MilliporeSigma makes choosing live cell imaging reagents easy. Their portfolio of live cell imaging reagents includes novel fluorescent cell labeling technologies, fluorescent lentiviral biosensors, and traditional fluorescent dyes and probes. These reagents are optimal for capturing dynamic cellular events with real-time incubation and imaging systems.3,6 

MilliporeSigma offers many fluorescent dyes and markers that are highly specific for diverse organelles.
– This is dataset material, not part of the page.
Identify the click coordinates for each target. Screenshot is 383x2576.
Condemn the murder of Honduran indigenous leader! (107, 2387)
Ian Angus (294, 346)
Examples include PKH and CellVue® dyes for long-term, live cell membrane labeling; pre-packaged LentiBrite™ Fluorescence Lentiviral Biosensors that code for proteins involved in autophagy, apoptosis, and cell structure; BioTracker Live Cell dyes for organelle labeling, apoptosis detection, cell viability and health analysis, hypoxia monitoring, ROS tracking, calcium indicator function, and neural and stem cell cultures; and LuminiCellTracker™ fluorescence nanoparticles for long-term cell tracking based on aggregation-induced emission technology.3,4,6,9-11 Improvements in detection technologies and live cell dyes, probes, and fluorescent proteins such as these have advanced researchers’ abilities to visualize and analyze living cells, their intercellular interactions, and subcellular processes with remarkable detail and fidelity.

References

  1. E.C. Jensen, “Overview of live-cell Imaging: Requirements and methods used,” Anat Rec (Hoboken), 296(1):1-8, 2013.
  2. M.J. Sanderson et al., “Fluorescence microscopy,” Cold Spring Harb Protoc, 2014(10): 2014.
  3. “Live Cell Imaging Reagents,” MilliporeSigma, https://www.sigmaaldrich.com/CA/en/products/cell-culture-and-analysis/cell-analysis/live-cell-imaging-reagents, accessed November 7, 2022.
  4. K. Li et al., “Photostable fluorescent organic dots with aggregation-induced emission (AIE dots) for noninvasive long-term cell tracing,” Sci Rep, 3:1150, 2013.
  5. V. Baubet et al. “Chimeric green fluorescent protein-aequorin as bioluminescent Ca21 reporters at the single-cell level,” PNAS, 97(13):7260-65, 2000.
  6. “Imaging Analysis & Live Cell Imaging,” MilliporeSigma, https://www.sigmaaldrich.com/CA/en/applications/cell-culture-and-cell-culture-analysis/cell-analysis/imaging-analysis-and-live-cell-imaging, accessed November 7, 2022.
  7. “Live Cell Fluorescent Organelle Dyes and Stains,” MilliporeSigma, https://www.sigmaaldrich.com/CA/en/technical-documents/technical-article/cell-culture-and-cell-culture-analysis/imaging-analysis-and-live-cell-imaging/organelle-dyes-and-stains, accessed November 7, 2022.
  8. L.D. Lavis, R.T. Raines, “Bright ideas for chemical biology,” ACS Chem Biol, 3(3):142-55, 2008.
  9. “Live Cell Calcium Indicators,” MilliporeSigma, https://www.sigmaaldrich.com/CA/en/technical-documents/technical-article/cell-culture-and-cell-culture-analysis/imaging-analysis-and-live-cell-imaging/calcium-indicators, accessed November 7, 2022.
  10. “Live Cell Imaging of Autophagy using LentiBrite™ Fluorescent Biosensors,” MilliporeSigma, https://www.sigmaaldrich.com/CA/en/technical-documents/technical-article/cell-culture-and-cell-culture-analysis/imaging-analysis-and-live-cell-imaging/lentibrite-live-cell-lc3-autophagy, accessed November 7, 2022.
  11. “Long-Term Live Cell Tracking of Cancer and Stem Cells Using a Biocompatible Fluorescent Nanoparticle Based Upon Aggregation Induced Emission (AIE Dot) Nanotechnology,” MilliporeSigma, https://www.sigmaaldrich.com/CA/en/technical-documents/technical-article/cell-culture-and-cell-culture-analysis/imaging-analysis-and-live-cell-imaging/luminicell-live-cell-tracking-nanoparticles, accessed November 7, 2022.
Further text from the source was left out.